Saved data entries:
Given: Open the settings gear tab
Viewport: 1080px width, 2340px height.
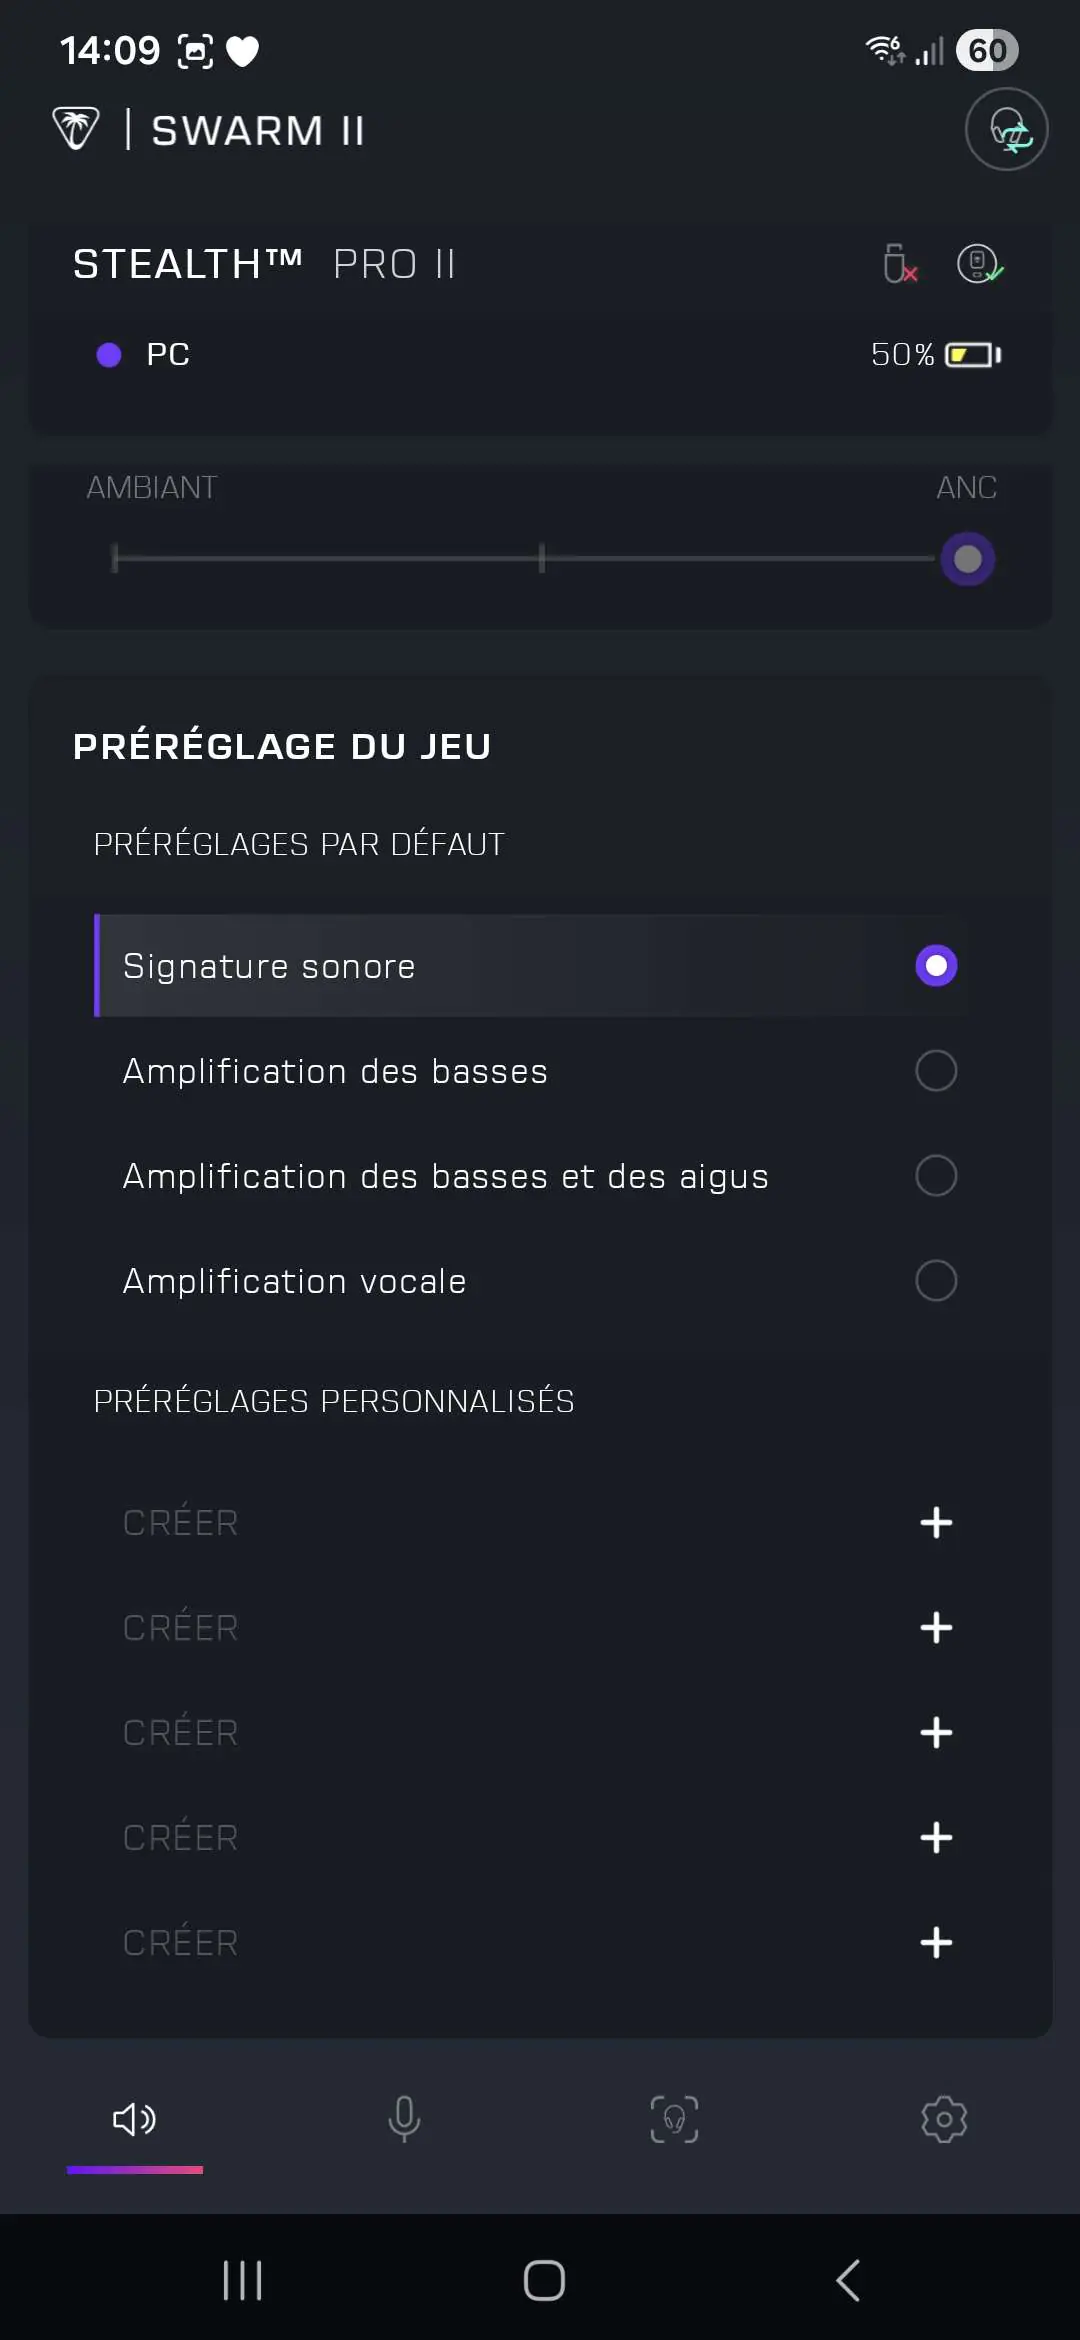Looking at the screenshot, I should point(944,2118).
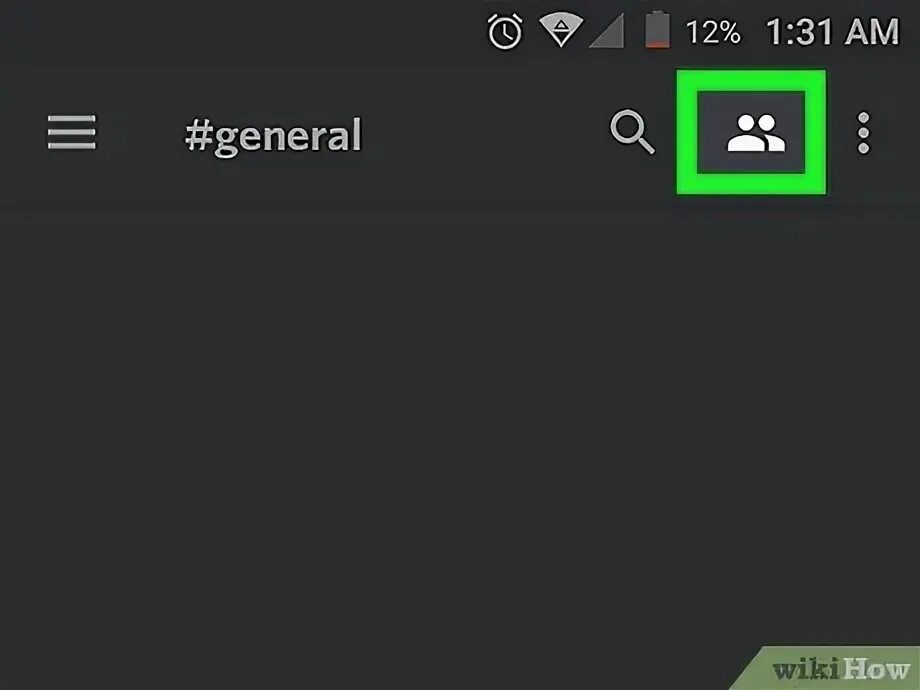Click the handle of the search magnifier
920x690 pixels.
pos(645,144)
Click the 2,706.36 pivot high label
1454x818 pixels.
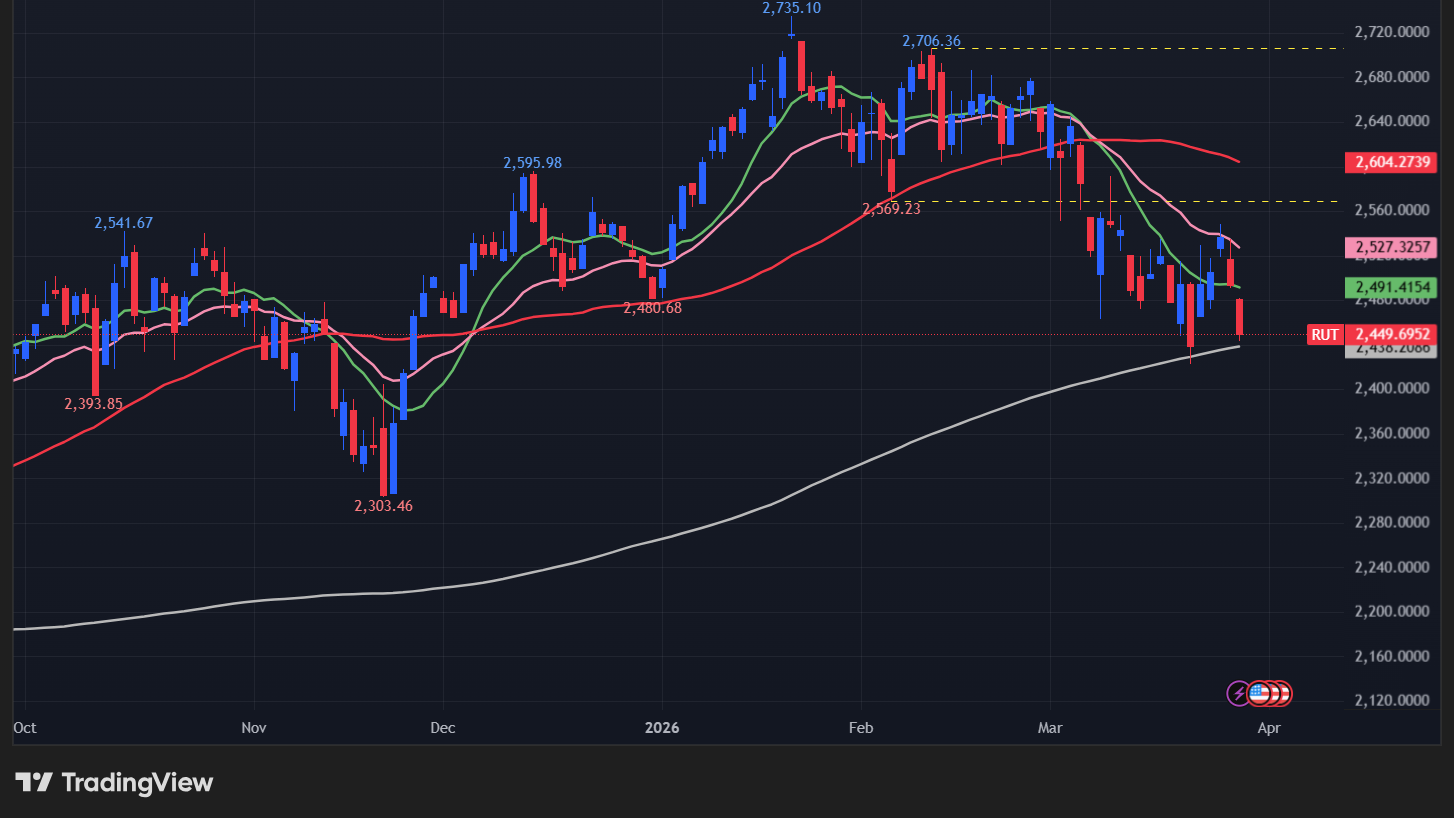click(x=931, y=41)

» TASK REQUIREMENTS:
This exercise needs every entry retyped exactly, with the pictures removed.

» RESPONSE TO THE TASK:
Given: Open the settings gear tab
Viewport: 1080px width, 2340px height.
Looking at the screenshot, I should point(944,2118).
Click the handle of the search magnifier
920x690 pixels.
pos(645,144)
Click the 2,706.36 pivot high label
1454x818 pixels.
click(x=931, y=41)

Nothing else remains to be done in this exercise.